NSF Award Search: Award # 0951831

Award Abstract # 0951831

Doctoral Dissertation Research: Temporal and Spatial Properties of Speech at the Intersection of Production and Perception

NSF Org:	BCS Division of Behavioral and Cognitive Sciences
Recipient:	NEW YORK UNIVERSITY
Initial Amendment Date:	March 15, 2010
Latest Amendment Date:	September 7, 2011
Award Number:	0951831
Award Instrument:	Standard Grant
Program Manager:	William Badecker BCS Division of Behavioral and Cognitive Sciences SBE Directorate for Social, Behavioral and Economic Sciences
Start Date:	March 15, 2010
End Date:	August 31, 2012 (Estimated)
Total Intended Award Amount:	$4,778.00
Total Awarded Amount to Date:	$4,778.00
Funds Obligated to Date:	FY 2010 = $4,778.00
History of Investigator:	Lisa Davidson (Principal Investigator) lisa.davidson@nyu.edu Kevin Roon (Co-Principal Investigator) Adamantios Gafos (Former Principal Investigator)
Recipient Sponsored Research Office:	New York University 70 WASHINGTON SQ S NEW YORK NY US 10012-1019 (212)998-2121
Sponsor Congressional District:	10
Primary Place of Performance:	New York University 70 WASHINGTON SQ S NEW YORK NY US 10012-1019
Primary Place of Performance Congressional District:	10
Unique Entity Identifier (UEI):	NX9PXMKW5KW8
Parent UEI:
NSF Program(s):	Linguistics
Primary Program Source:	01001011DB NSF RESEARCH & RELATED ACTIVIT
Program Reference Code(s):	1311, 9179, SMET
Program Element Code(s):	131100
Award Agency Code:	4900
Fund Agency Code:	4900
Assistance Listing Number(s):	47.075

ABSTRACT

This project will address fundamental questions about the nature of the link between producing and perceiving speech. Existing experimental evidence points to the automatic and involuntary activation of the speech production system during speech perception.
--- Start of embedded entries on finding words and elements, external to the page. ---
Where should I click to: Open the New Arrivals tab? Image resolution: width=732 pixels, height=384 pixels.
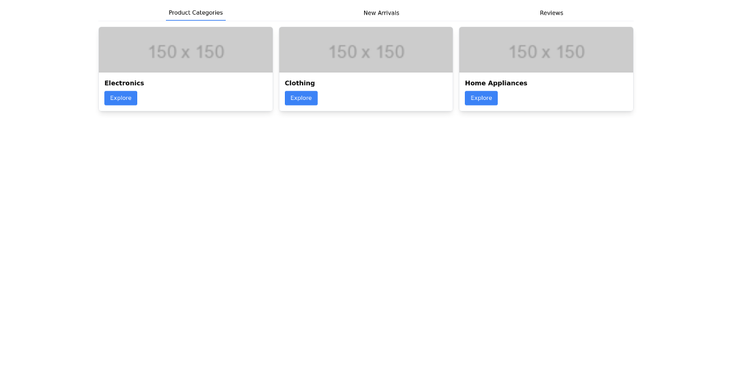[x=381, y=12]
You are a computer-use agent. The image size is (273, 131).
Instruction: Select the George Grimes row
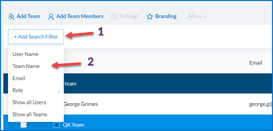click(138, 104)
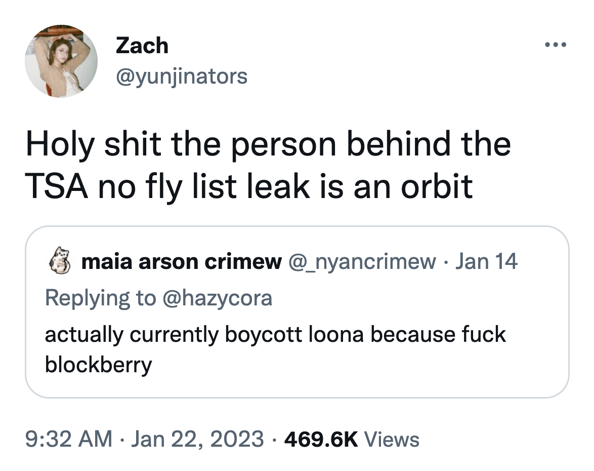Open maia arson crimew's profile name
594x471 pixels.
pyautogui.click(x=182, y=262)
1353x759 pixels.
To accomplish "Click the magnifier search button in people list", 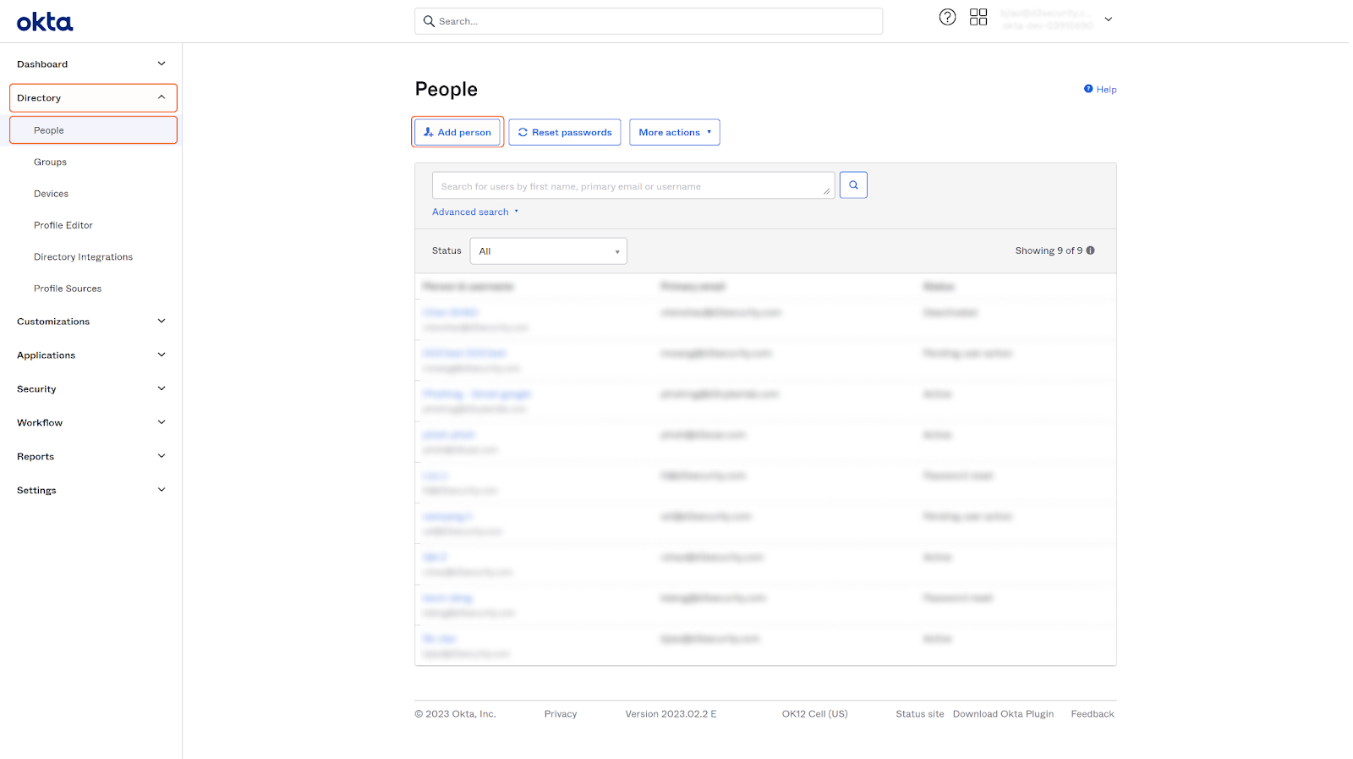I will (x=853, y=185).
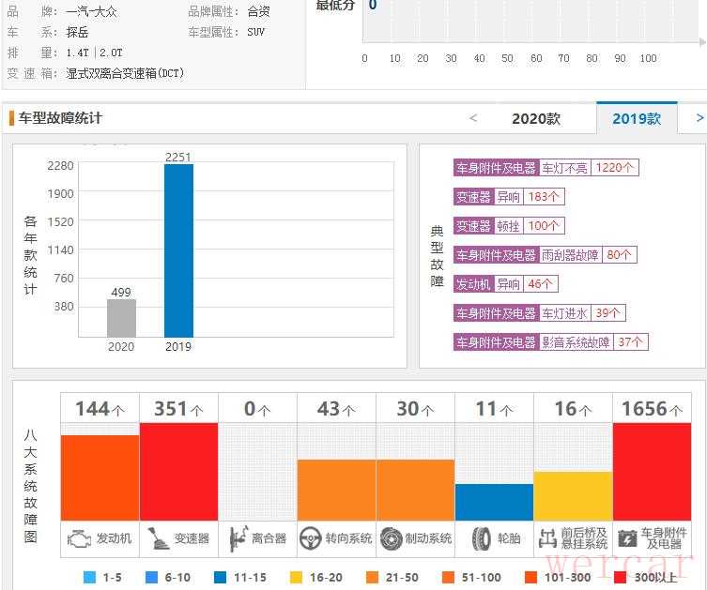Go to previous model year with left arrow
Image resolution: width=707 pixels, height=590 pixels.
coord(473,118)
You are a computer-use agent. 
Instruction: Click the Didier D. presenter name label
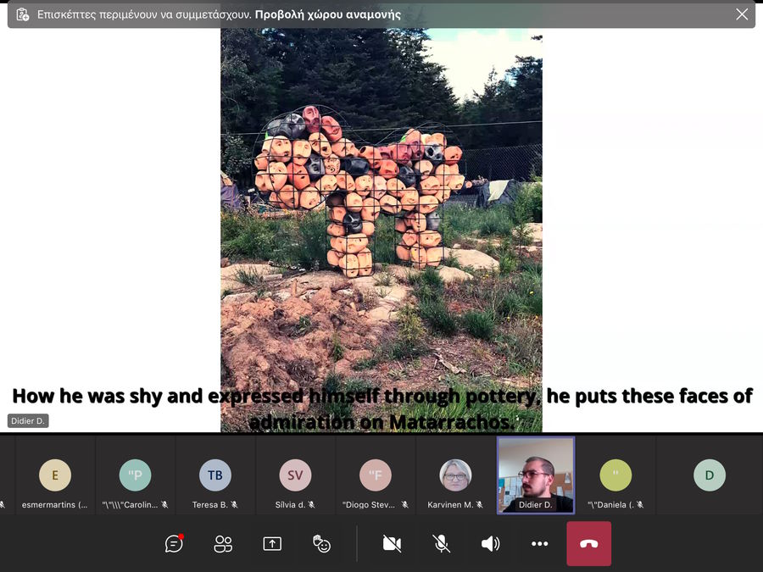click(x=28, y=421)
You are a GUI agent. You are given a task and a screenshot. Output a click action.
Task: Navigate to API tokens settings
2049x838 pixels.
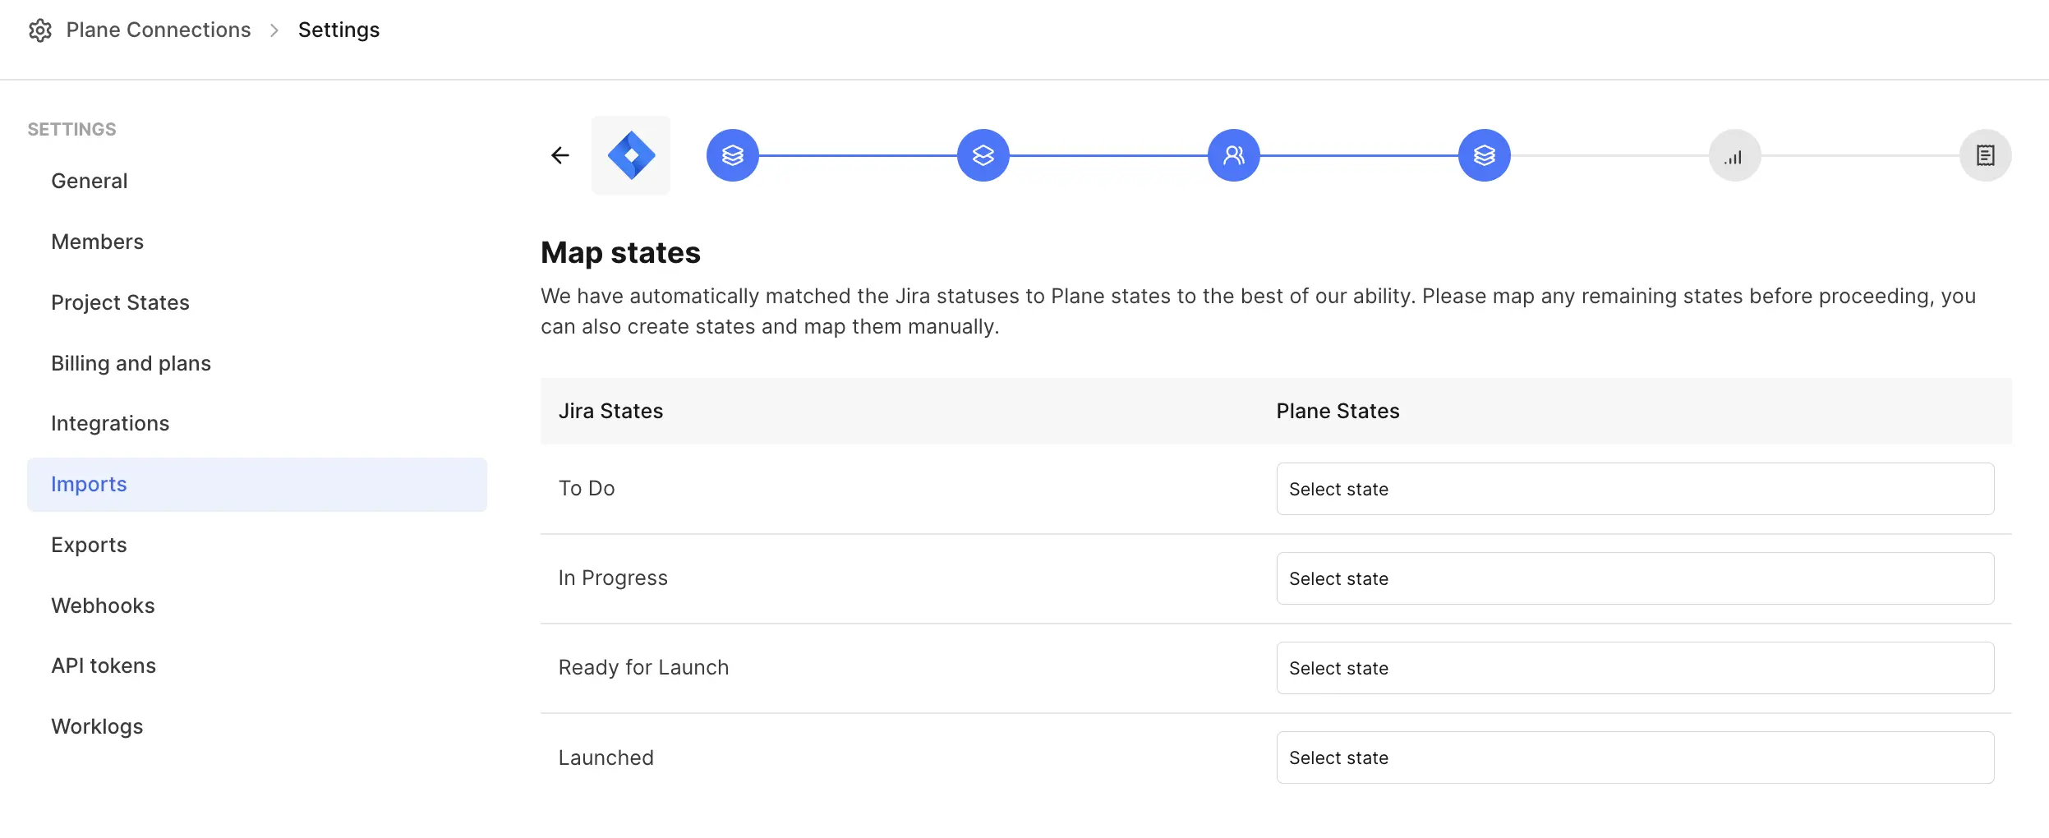tap(104, 665)
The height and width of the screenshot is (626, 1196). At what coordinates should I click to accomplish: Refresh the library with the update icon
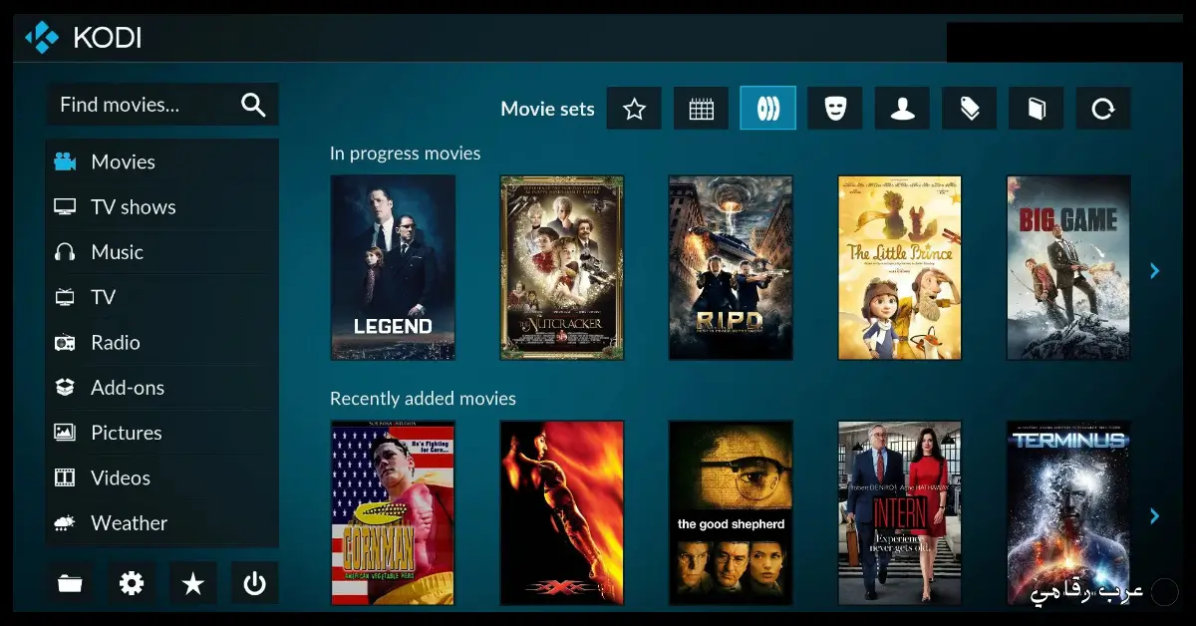pyautogui.click(x=1102, y=108)
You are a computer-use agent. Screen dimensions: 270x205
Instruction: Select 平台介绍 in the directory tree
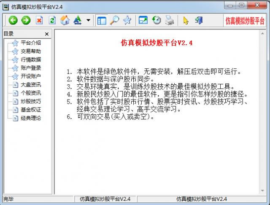[x=31, y=43]
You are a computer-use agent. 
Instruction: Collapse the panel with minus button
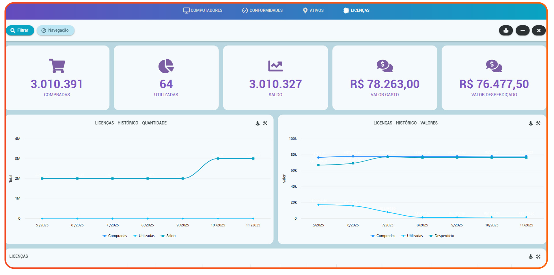coord(523,31)
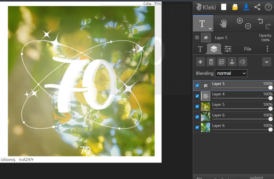
Task: Click the new blank image icon
Action: point(224,7)
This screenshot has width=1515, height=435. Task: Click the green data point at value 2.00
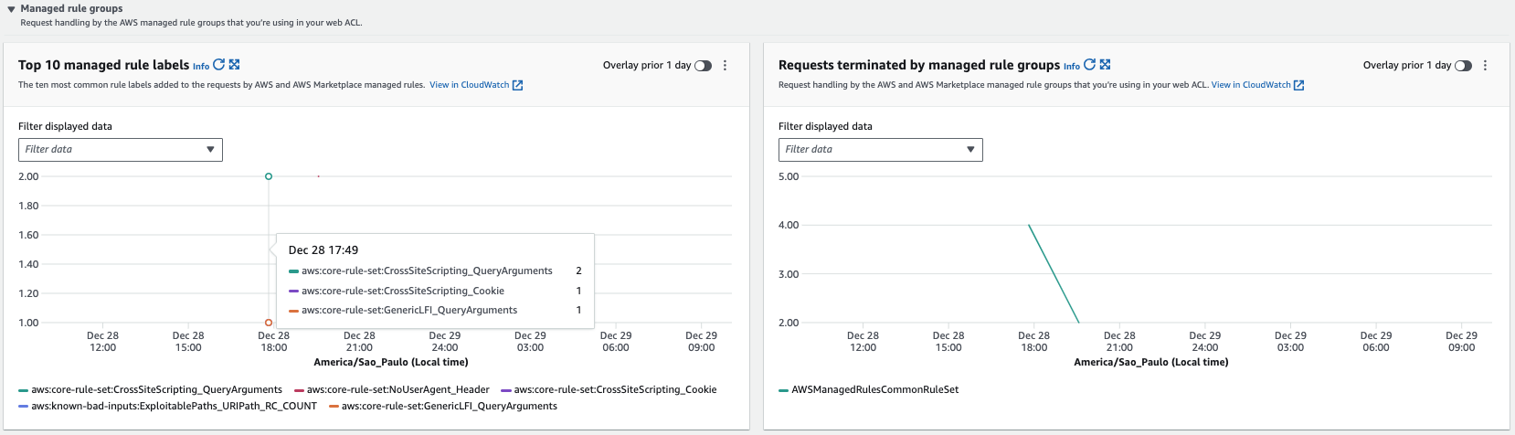click(x=269, y=176)
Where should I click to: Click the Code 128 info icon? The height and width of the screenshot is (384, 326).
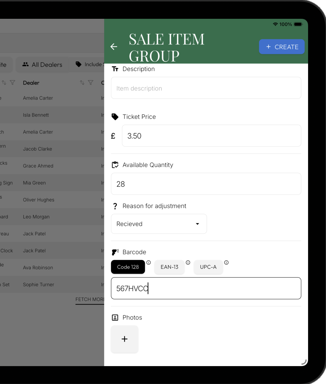149,263
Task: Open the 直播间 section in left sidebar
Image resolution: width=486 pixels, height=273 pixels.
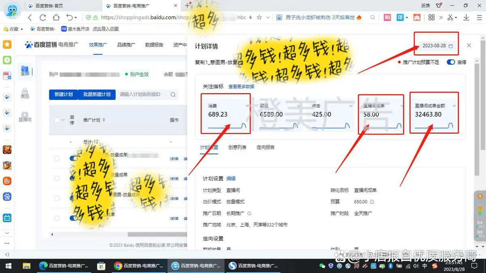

One goal of this project is to investigate what properties of speech are important in the perception-production link, a question that has not been systematically addressed. Speech production involves spatial properties, which speech articulators make what constrictions where in the vocal tract, and temporal properties, how those constrictions are arranged relative to one another in time. A series of cue-distractor experiments will be conducted to elucidate the conditions under which perception-production interactions occur in speech. Such interactions will be detected by measuring participants' reaction times to syllables produced (the cue) while another syllable is being perceived (the distractor). Subjects' reaction times will be compared in cases where the cue and distractor share spatial properties (for example, "pa" and "ba", which both involve a closing of the upper and lower lips) or temporal properties (for example, "ba" and "da", which both involve similar timing between the oral closure and vowel voicing). By analyzing the reaction times in such tasks, we will know if and how the involuntary activation resulting from the perceived distractor combines with the intended response to the visual cue. A second goal of the project is to develop a formal computational model of the perception-production link to account for and unify existing and new evidence for this link.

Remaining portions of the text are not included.